将下文中以“NewTrackingRecordWriter(ReduceTask reduce”开头的构造方法代码段，改写为简短的步骤列表，并保留其主要内容。

文档 —
● ● ●

4、ReduceTask.NewTrackingRecordWriter()

//--------------------------------------NewTrackingRecordWriter.java
static class NewTrackingRecordWriter<K, V> extends org.apache.hadoop.mapreduce.RecordWriter<K, V> {
    private final org.apache.hadoop.mapreduce.RecordWriter<K, V> real;
    private final org.apache.hadoop.mapreduce.Counter outputRecordCounter;
    private final org.apache.hadoop.mapreduce.Counter fileOutputByteCounter;
    private final List<Statistics> fsStats;

    NewTrackingRecordWriter(ReduceTask reduce, TaskAttemptContext taskContext) throws InterruptedException, IOException {
        this.outputRecordCounter = reduce.reduceOutputCounter;
        this.fileOutputByteCounter = reduce.fileOutputByteCounter;
        List<Statistics> matchedStats = null;
        if (reduce.outputFormat instanceof FileOutputFormat) {
            matchedStats = Task.getFsStatistics(FileOutputFormat.getOutputPath(taskContext), taskContext.getConfiguration());
        }

        this.fsStats = matchedStats;
        long bytesOutPrev = this.getOutputBytes(this.fsStats);
        //通过outputFormat创建RecordWriter对象
        this.real = reduce.outputFormat.getRecordWriter(taskContext);
        long bytesOutCurr = this.getOutputBytes(this.fsStats);
        this.fileOutputByteCounter.increment(bytesOutCurr - bytesOutPrev);
    }
    .....................

● ● ●

数据行 —
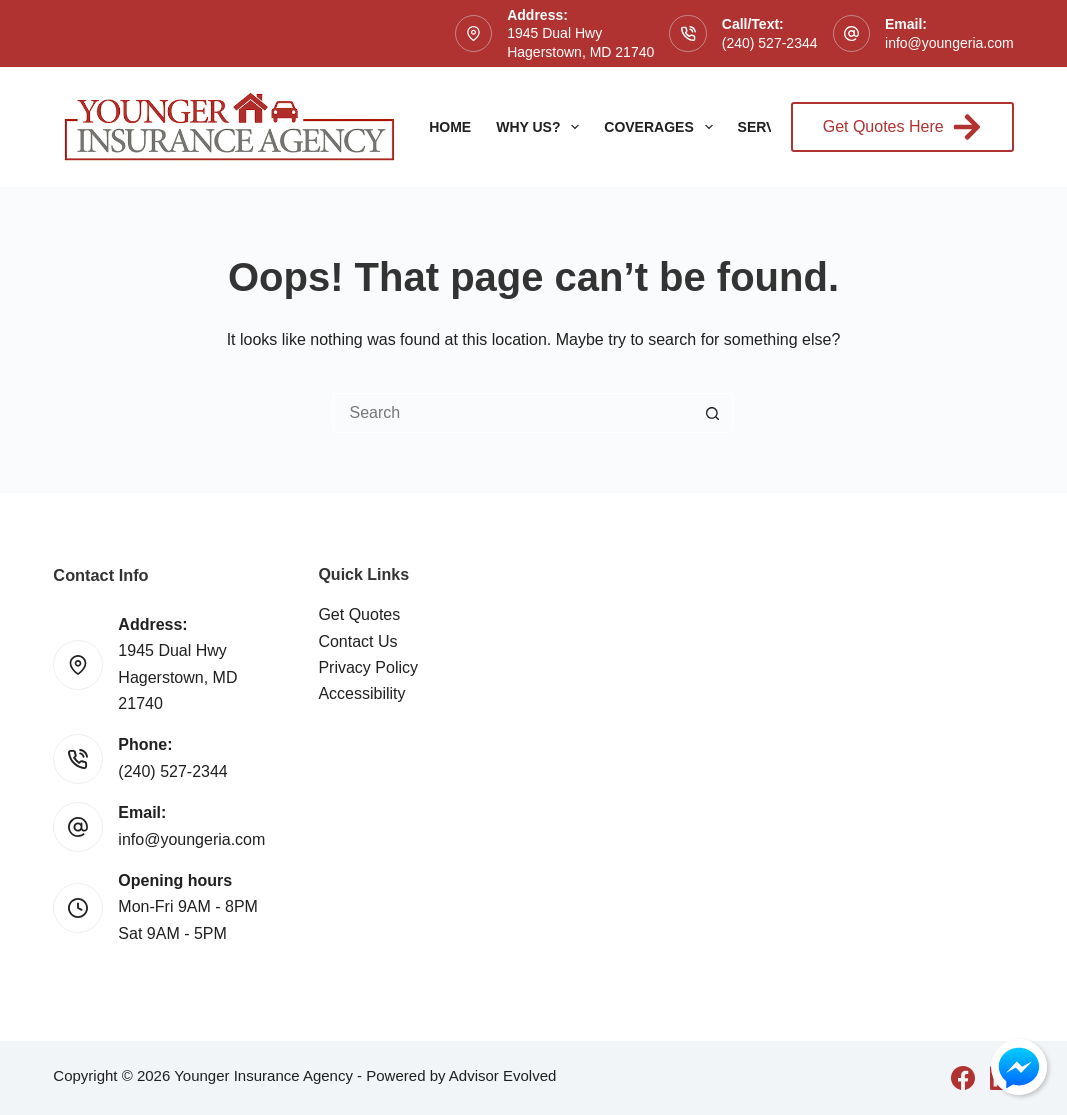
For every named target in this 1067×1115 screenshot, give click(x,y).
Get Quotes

● ● ●

回答 —
1. 把 outputRecordCounter 设为 reduce.reduceOutputCounter，把 fileOutputByteCounter 设为 reduce.fileOutputByteCounter。
2. 如果 reduce.outputFormat 是 FileOutputFormat 的实例，就以输出路径和配置调用 Task.getFsStatistics，取得匹配的统计信息。否则该值为 null。结果赋给 fsStats。
3. 记下创建之前的输出字节数 bytesOutPrev。
4. 通过 outputFormat 的 getRecordWriter(taskContext) 创建 RecordWriter 对象，赋给 real。
5. 再取当前输出字节数 bytesOutCurr，把两者之差累加到 fileOutputByteCounter。